I will forever remain indebted to Herbert, for being extremely professional and encouraging at my weakest moment. I pulled myself to the top, took amazing photos on the Magherita and was very proud of myself. I was glad that, despite of the negative energy derived from the group, there was one positive person at that crucial time to make my dream come true.
Coming down the glacier was a lot of effort as well and I remember breaking down into tears at some point as I was exhausted, fatigued and dehydrated. Herbert didn’t look so well either.My crampons came off so many times that I nearly gave up and opted to spend a night on the glacier. Herbert never gave up on me and I remember us reaching down to the base of the Glacier at 7pm. We had spent almost 12 hours struggling to go up and get down and this is not recommended at the glacier as it’s risky. We arrived back at the camp by midnight and I was totally devastated and torn. The challenge of Portal Peak was now remembered fondly as not so challenging in comparison. I had dinner, didn’t bother to have a shower and almost instantly fell asleep.
Rwenzori Trek -Day 8-16th July – Ellena to John Matte Hut
The trek down was really painful as my legs were hurting from the previous day. I walked really slowly with Denis as I was exhausted, so we maintained a really slow pace. I spent most of the day taking pictures and wishing to get out of the mountain. The trek took approximately 7 hours but we continued to bond as usual until we arrived at the camp. I was not comfortable being around the group after all that had transpired at the glacier, so I had my supper in silence and spent most of my time outside speaking to the guides. I went to bed early and asked Denis if we could wake up as early as 5 am before the others so that I could leave.
I was up at 4am, packed my bags, woke Denis up with one more guide and we were off on our own. This was one of the best days asI knew I was finally going home.It was also relaxing for me because I was away from the group. We cracked jokes, laughed, finished up my chocolates and we were later joined by two of the other porters who were carrying my heavier bags.We all walked joyfully until we arrived at the exit gate. I have never felt so relieved to be back to civilization. I quickly signed out as I waited for a boda-boda to pick me up and transport me to the Sandton hotel in Kasese town.

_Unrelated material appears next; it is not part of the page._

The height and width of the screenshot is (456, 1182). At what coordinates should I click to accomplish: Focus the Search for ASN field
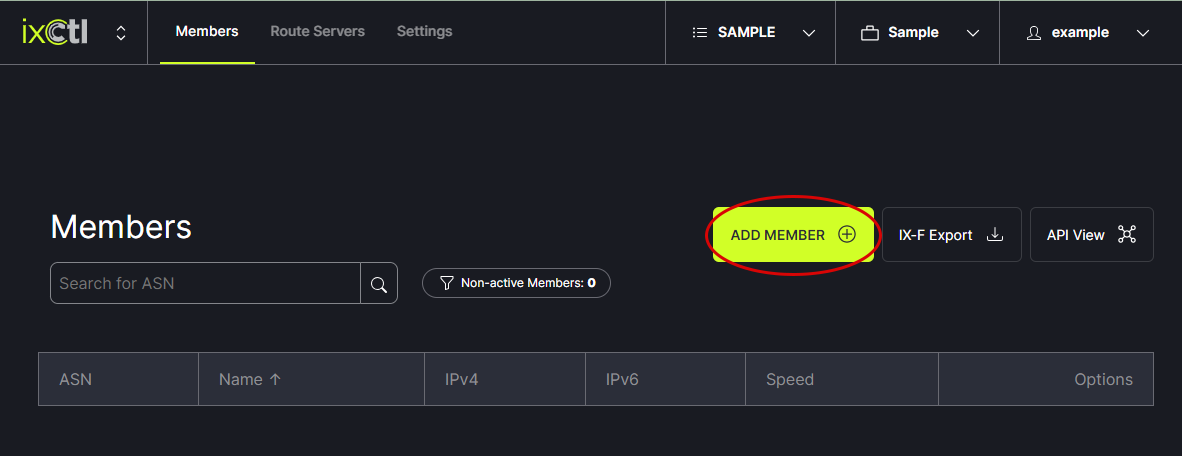point(205,283)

It was very emotional for me to say good-bye to all these lovely people who had carried my bags, guided my walk and supported me in achieving what I had set out to do. They felt like family and we exchanged contacts and bid each other farewell. I was so emotional and I wanted to cry so much. I wished I could offer them a better life and I felt they deserved a much more rewarding pay for their efforts. As I work for a tour company, I promised to recommend them to any of my clients or friends who would wish to trek the Rwenzoris.
The Uganda wildlife Authority and Rwenzori’s Mountain National Park management sent one of the guides to come up to the Sandton hotel where I was resting and awarded me with a certificate of appreciation. This made me very happy, to think that despite of all that I went through, my efforts were recognized and appreciated. What an amazing feeling!
One lesson well learnt from my experience is negative people and negative energy are dangerous in our lives. We should always try to surround ourselves with positive people especially during strenuous or difficult situations.
I forever remain indebted to Herbert, Denis, Hannington, Robert and all the guides, cooks and porters who work tirelessly to ensure we have a safe, enjoyable trek yet earn very little in comparison to the job they do and the risks they face. It is my wish that one day I will be in a position to transform their lives and ensure what they earn is relative to what they are truly worth.